When asked if he hopes to return to Iraq, Mustafa said: “Since 2003, all the governments in Iraq have been installed by the US occupation and are aligned with Iran to further its agenda in the region, even through militias in Iraq, Syria, Lebanon and Yemen. After the occupation began, Iran-backed militias targeted Iraq’s scientists, doctors and pilots, which led to over 10 million Iraqis fleeing the country. The human cost of this is immense and unacceptable.”

He told Asharq Al-Awsat: “Of course, I want to return to Iraq. Every patriotic Iraqi who loves their country wants to return. It’s just a matter of time.
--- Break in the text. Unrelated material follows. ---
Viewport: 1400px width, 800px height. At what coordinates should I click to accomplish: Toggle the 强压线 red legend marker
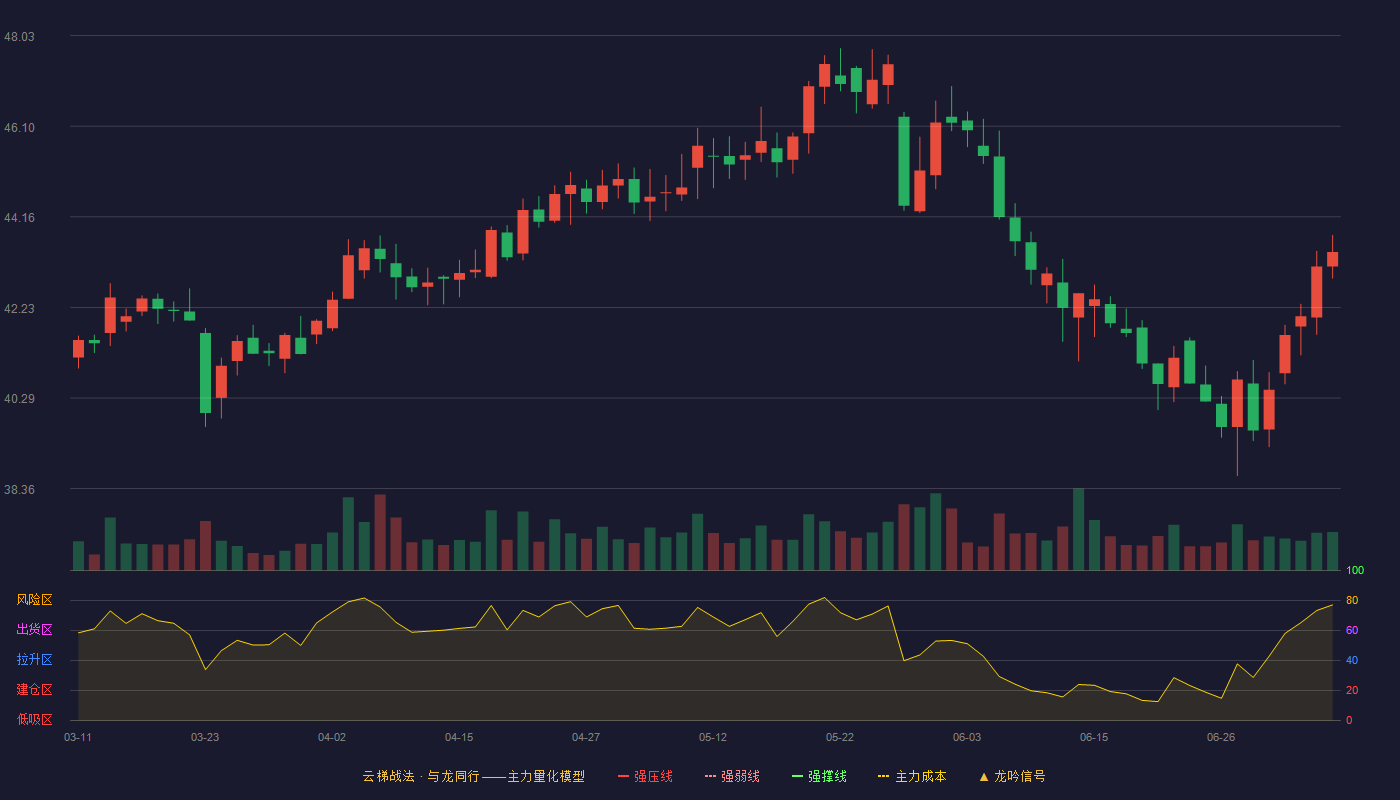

We hope, God willing, that Iraq will be liberated and strong again, and when that happens, my family and I will be among the first to return.”

Mustafa also criticized Iran’s growing influence in the region: “People here are talking about Iran’s control over four Arab capitals: Beirut, Damascus, Baghdad and Sanaa. These countries are falling apart, with militias making the decisions, not governments. The policies being followed harm these nations’ interests and their Arab identity.”

He said Saddam quickly recognized a broader plot to destabilize Iraq and the region.

“Saddam saw Iraq as a barrier to a project aimed not only at Iraq, but at the entire Arab world, threatening their existence and role,” he said.

Mustafa also blamed Iran for starting the Iraq-Iran war, citing Tehran’s clear policy of exporting its revolution, as stated in its constitution.

When asked about reports that Iraqi intelligence proposed assassinating Iran's Supreme Leader Khomeini during his stay in Baghdad, Mustafa confirmed it but explained why Saddam rejected the idea.

“Saddam was a noble and honorable man. He would never allow harm to come to a guest, especially through betrayal. He would never consider or permit such a thing.”